▶ _Required task_:
Answer these questions using the speech on intelligence reform:
(a) What does the speaker say "we must insist on"?
(b) In which section of the bill is the "lone wolf" provision found?
(c) Which requirement of the Foreign Intelligence Surveillance Act does the "lone wolf" provision eliminate?

▶ _Selection_:
— START —
And I will add, Mr. President, that it is up to the President of the United States and this Congress to ensure that the lines of authority and the clear accountability laid out in the language of this legislation come alive. We must insist on real accountability; we must accept nothing less.

The conference report also establishes, in law, the mandate for the National Counterterrorism Center to bring an integrated effort to that urgent priority. If we are ever to connect the disparate dots that can shed light on the methods, the plans, and the vulnerabilities of fluid, flexible terrorist networks that operate in the shadows, we must integrate our own efforts, not as an afterthought, but as a fundamental organizing principle.

However, Mr. President, I am troubled by some provisions that were added in conference that have nothing to do with reforming our intelligence network. The bill includes in section 6001 what has come to be known as the "lone wolf" provision. The lone wolf provision eliminates the requirement in the Foreign Intelligence Surveillance Act ("FISA") that surveillance or searches be carried out only against persons suspected of being agents of foreign powers or terrorist organizations. I am very concerned about the implications of this provision for civil liberties in this country.
— END —
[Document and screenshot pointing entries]
— START —
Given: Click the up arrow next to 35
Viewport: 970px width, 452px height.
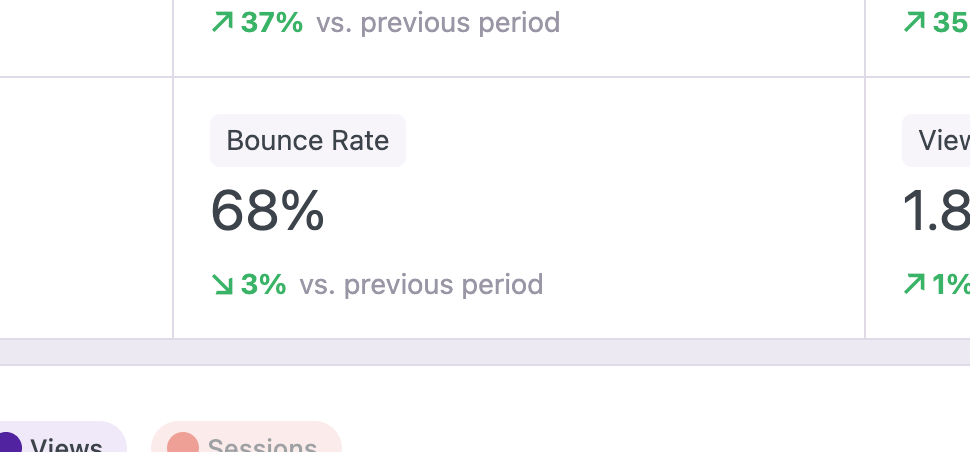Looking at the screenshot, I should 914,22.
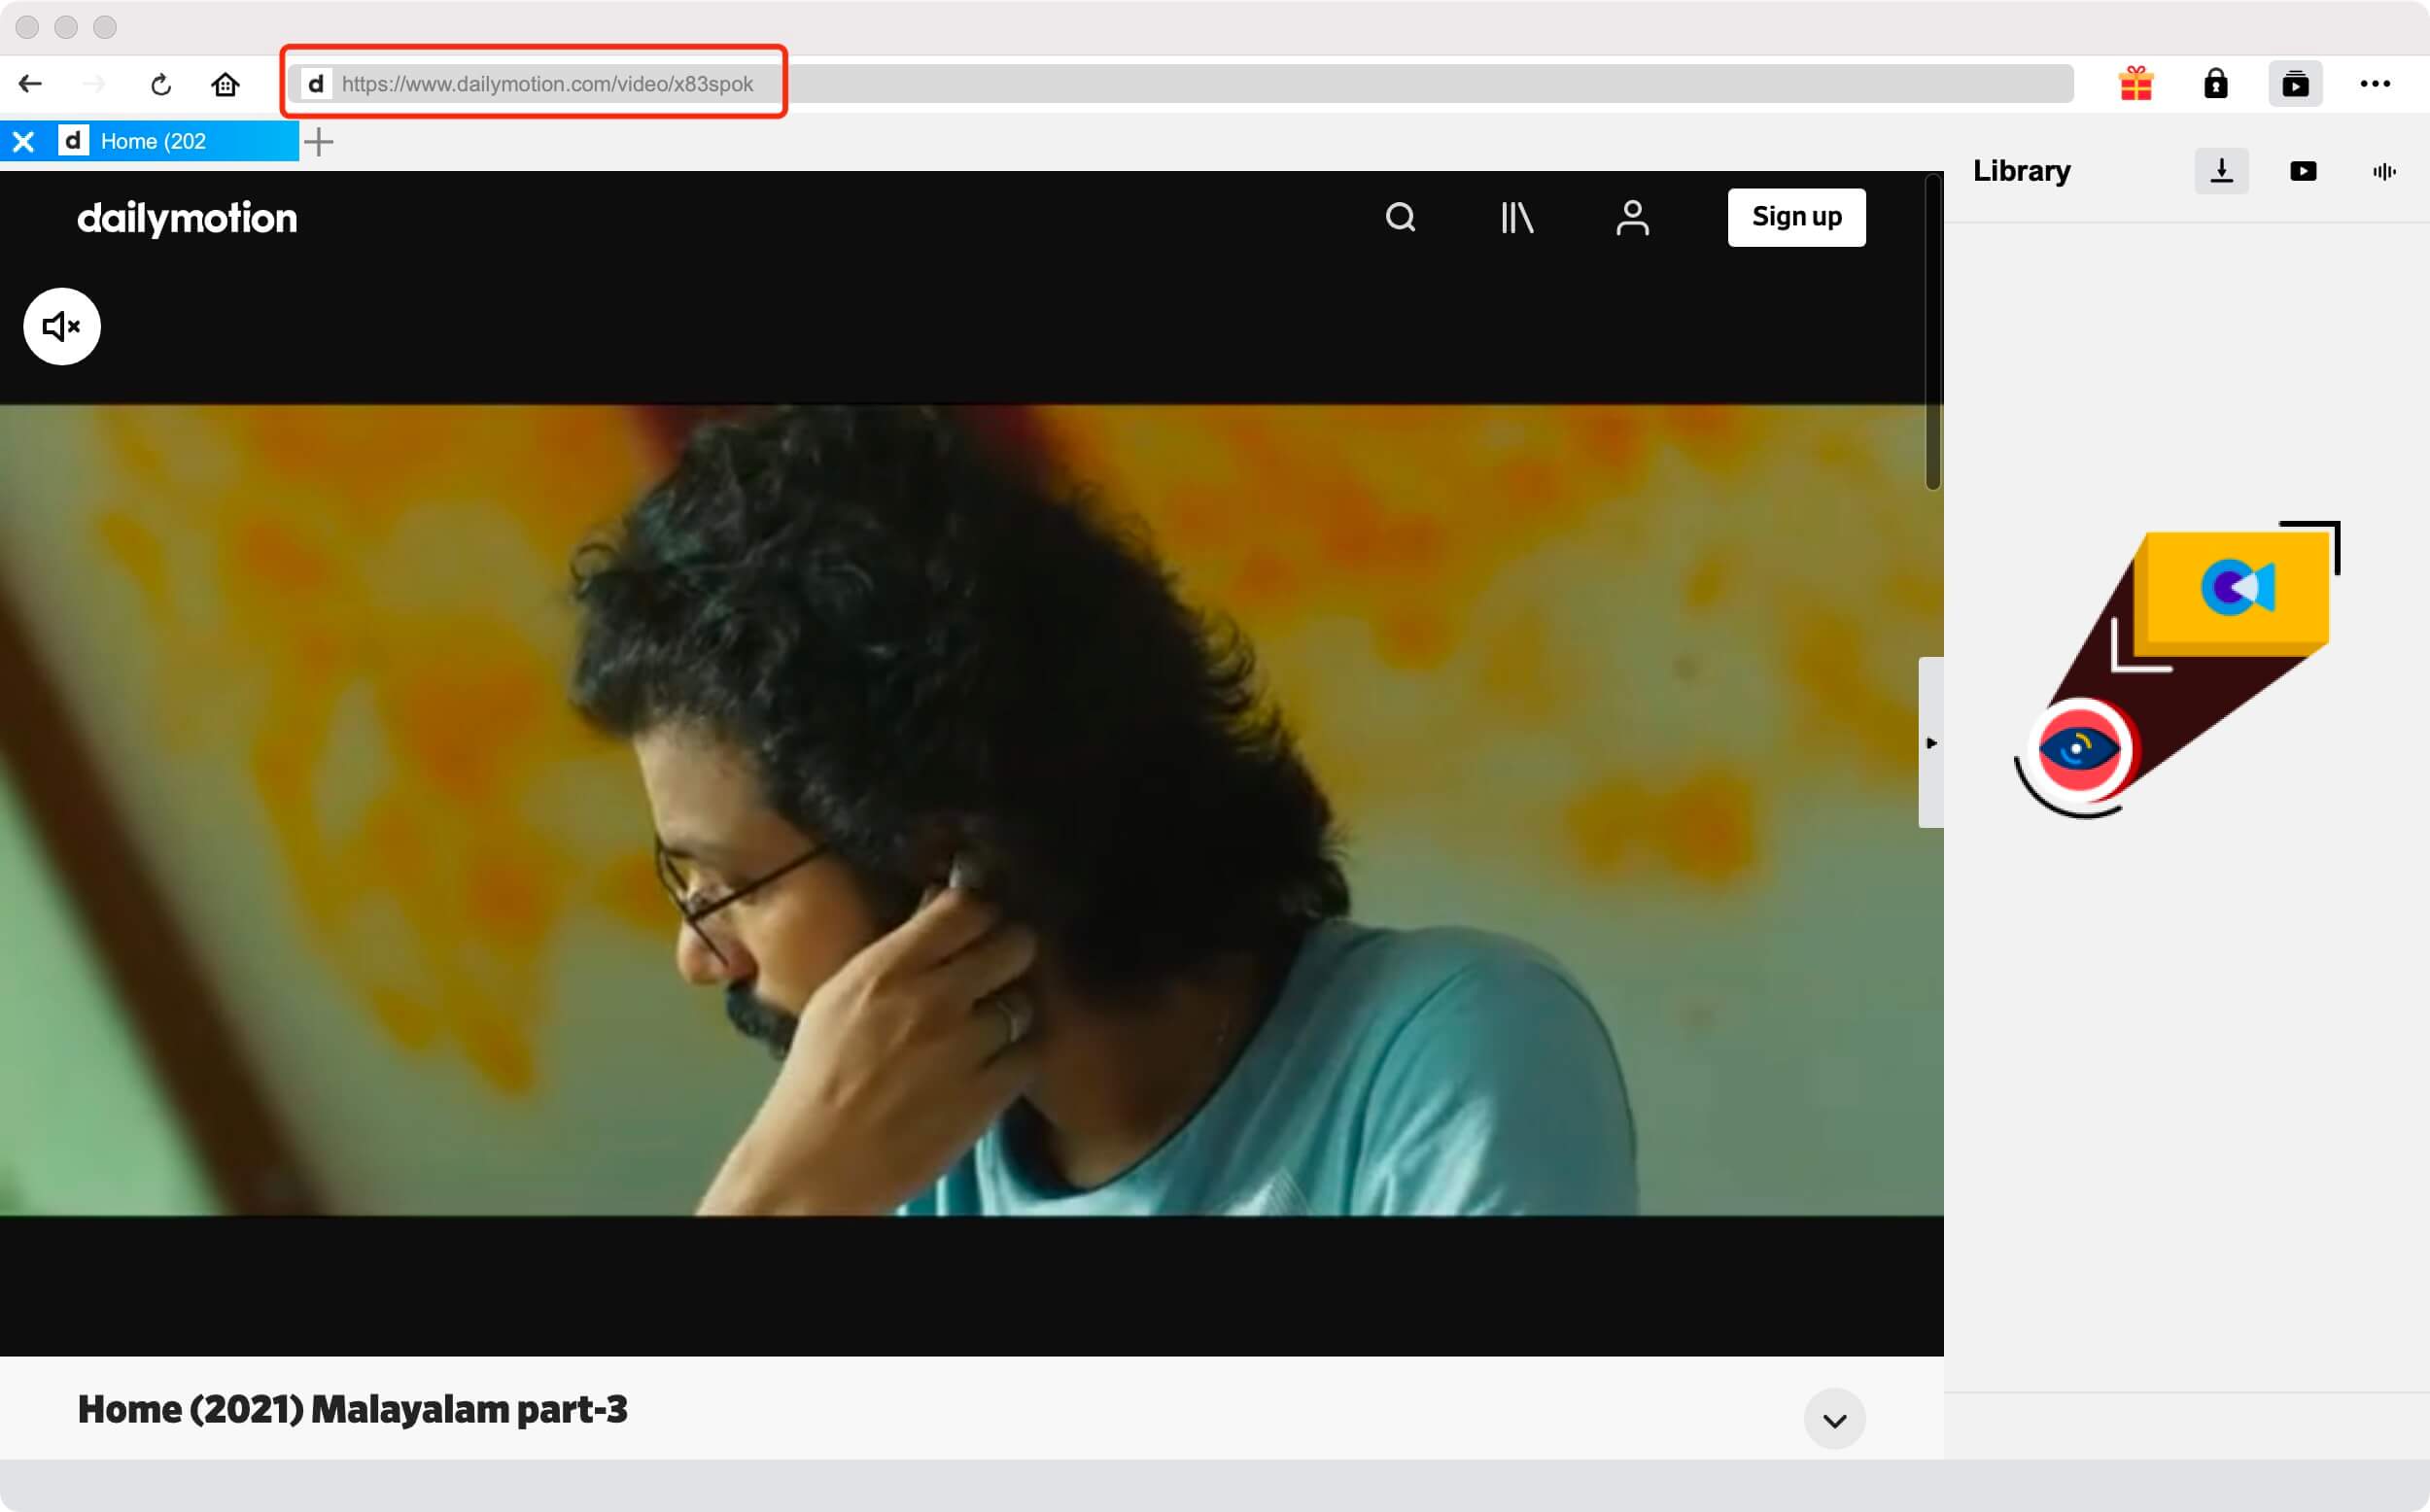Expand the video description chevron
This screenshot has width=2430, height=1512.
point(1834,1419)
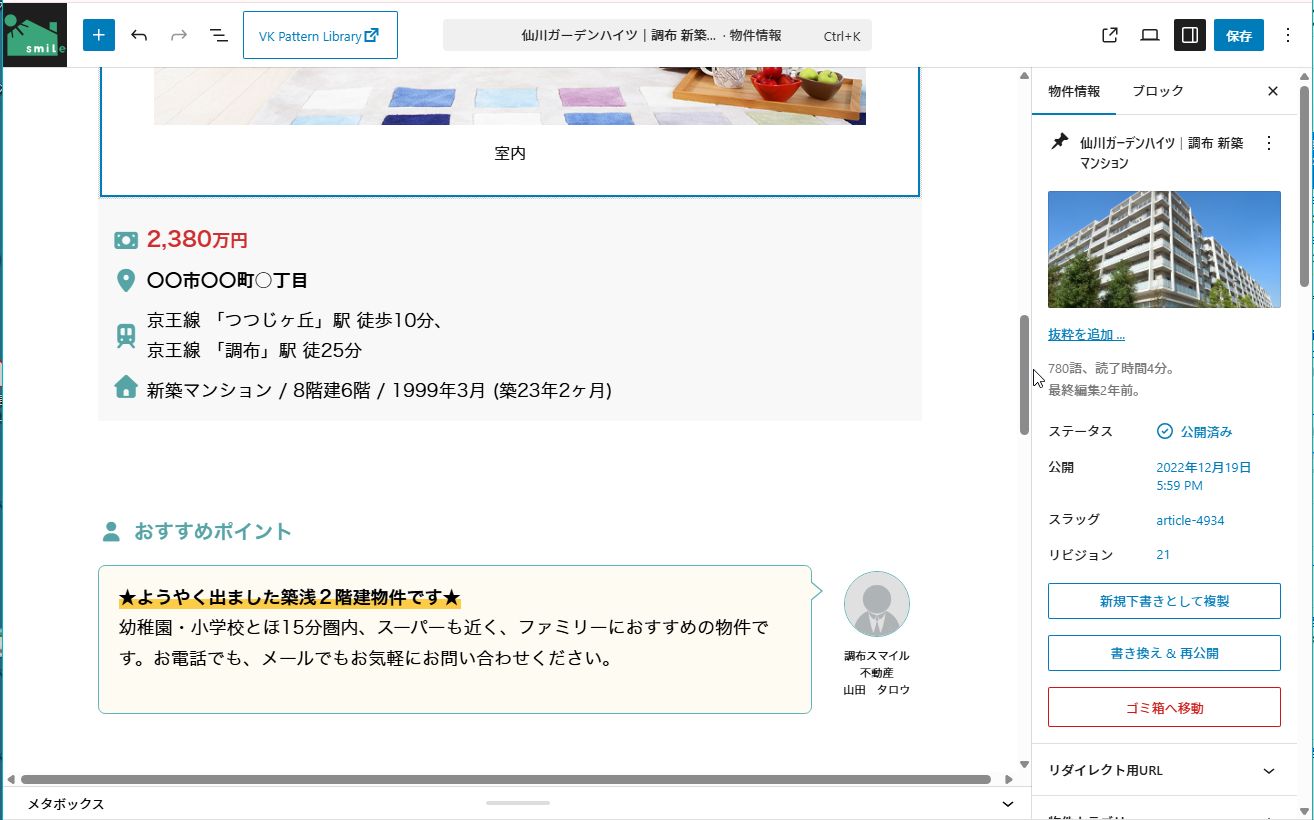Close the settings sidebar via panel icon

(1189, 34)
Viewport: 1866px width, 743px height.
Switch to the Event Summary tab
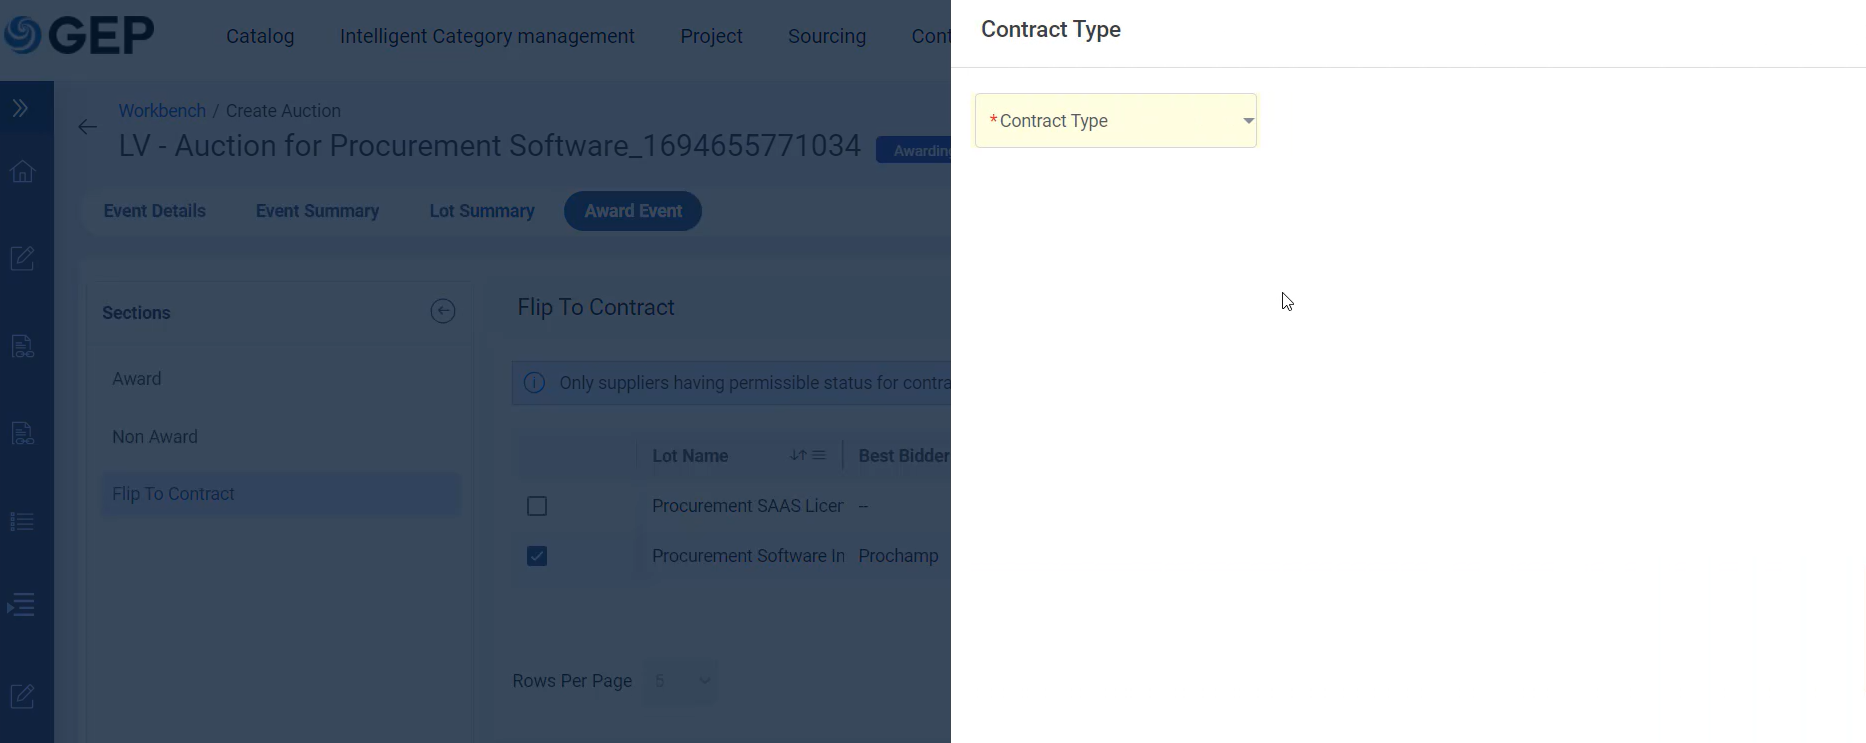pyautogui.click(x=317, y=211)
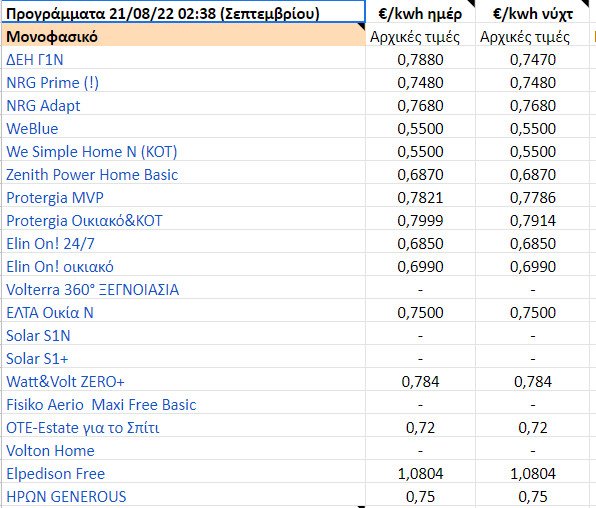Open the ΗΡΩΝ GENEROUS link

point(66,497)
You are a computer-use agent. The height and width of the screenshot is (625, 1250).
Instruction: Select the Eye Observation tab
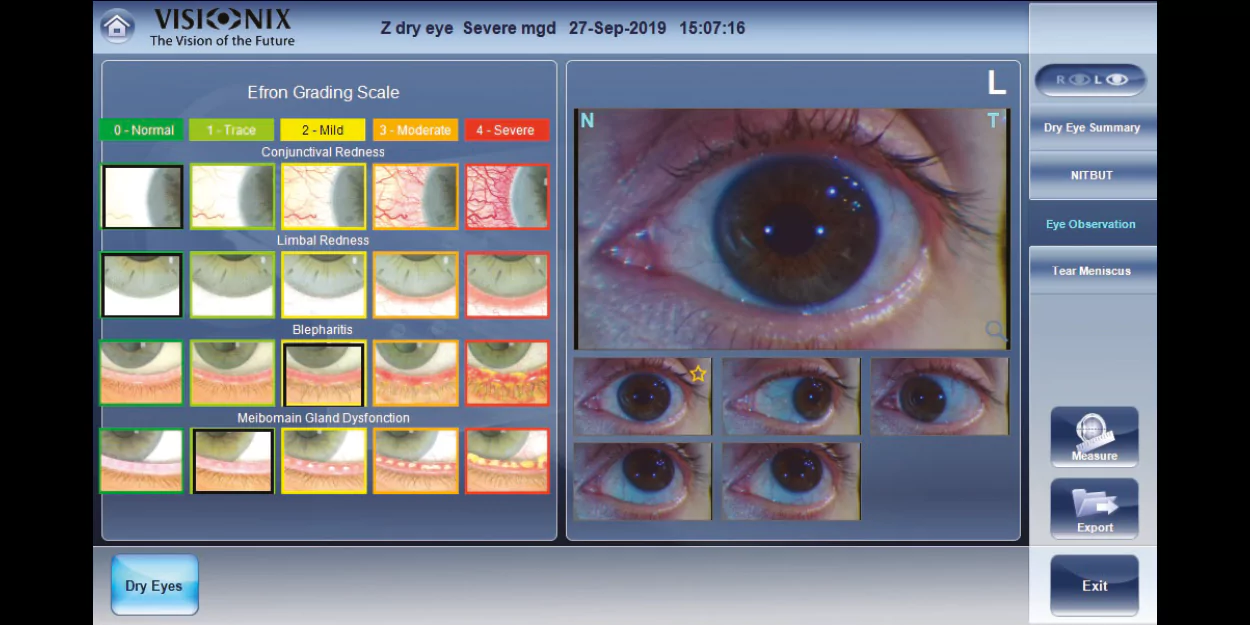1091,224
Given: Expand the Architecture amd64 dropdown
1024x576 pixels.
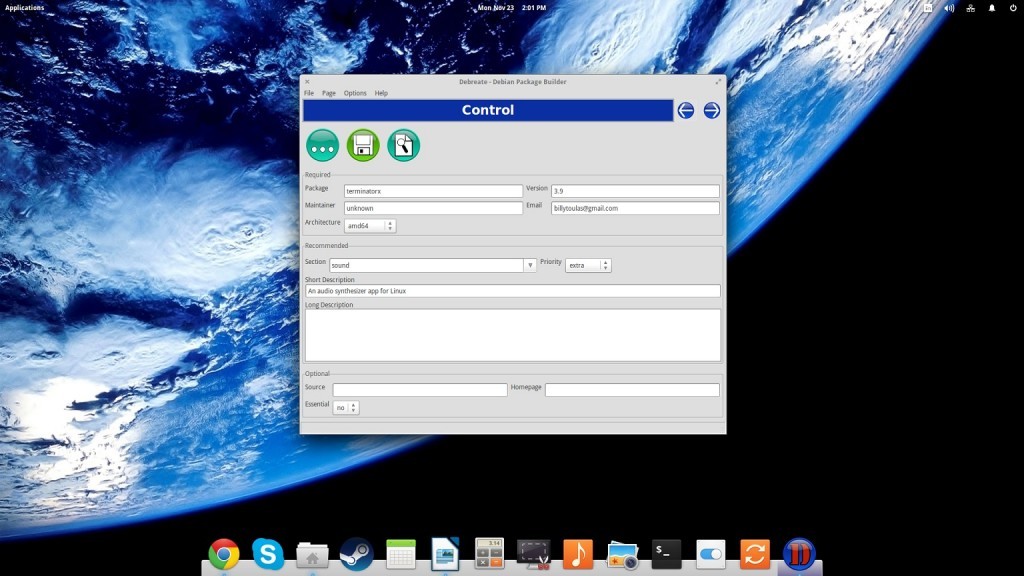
— END —
▶ _Result of this exercise_:
(a) Real accountability.
(b) Section 6001.
(c) The requirement that surveillance or searches be carried out only against persons suspected of being agents of foreign powers or terrorist organizations.